An investigation has been launched into the death of a reporter in the Mexican state of Veracruz after he became the third journalist to be murdered in a week.

As the country grapples with a record murder rate, Mexican officials in the Gulf coast state of Veracruz where Jorge Ruiz Vazquez worked for the Grafico de Xalapa newspaper in Veracruz’s capital, said the investigation would examine why procedures to protect him failed.

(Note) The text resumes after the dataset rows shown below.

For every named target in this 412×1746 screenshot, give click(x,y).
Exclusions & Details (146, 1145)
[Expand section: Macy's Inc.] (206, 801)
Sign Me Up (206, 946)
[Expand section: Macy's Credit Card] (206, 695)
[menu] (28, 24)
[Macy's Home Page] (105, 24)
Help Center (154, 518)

“The prosecutor will investigate why protection measures granted to the victim and his family, which were active, were not enforced,” the state’s prosecutor said.
Third Mexican journalist killed in a week amid record murder rate

If I was a betting woman, I'd bet on justice will be a long time coming.


----------



## beautress (Aug 5, 2019)

Disir said:


> An investigation has been launched into the death of a reporter in the Mexican state of Veracruz after he became the third journalist to be murdered in a week.
> 
> As the country grapples with a record murder rate, Mexican officials in the Gulf coast state of Veracruz where Jorge Ruiz Vazquez worked for the Grafico de Xalapa newspaper in Veracruz’s capital, said the investigation would examine why procedures to protect him failed.
> 
> ...


What did he do? Criticize a drug lord?


----------



## pismoe (Aug 5, 2019)

MORDIDA or PLATO OR PLOMO I suspect .


----------



## Disir (Aug 5, 2019)

beautress said:


> Disir said:
> 
> 
> > An investigation has been launched into the death of a reporter in the Mexican state of Veracruz after he became the third journalist to be murdered in a week.
> ...



In the last note written by Jorge Ruiz Vázquez, a reporter for the _Graphic_ newspaper  _of Xalapa_  killed Friday night in the community of La Bocanita, municipality of Actopan, he revealed an alleged diversion committed by the mayor of that town, Paulino Domínguez Sánchez, for 10 and 12 million pesos.

According to the note published on Friday, August 2, hours before the crime, Ruiz Vázquez warns that Fermín Domínguez Barradas, son of the mayor, residing in Mexico City, would have been involved in problems with justice, whereby his father He would have taken resources from the town hall to bribe the authorities.
Ligan al alcalde de Actopan con el homicidio del periodista Jorge Ruiz

That might be some kind of back drop with drugs but I can't find it.


----------



## beautress (Aug 5, 2019)

Thanks for your research, Desir. I took Spanish 35 years ago but don't remember much now. I'm sorry free speech is so deadly down there. Prayers up for his family. Thanks for translating the story. It ought to be on 60 minutes, if they still have that show going. I don't watch tv anymore. Too expensive for a widow in the country.


----------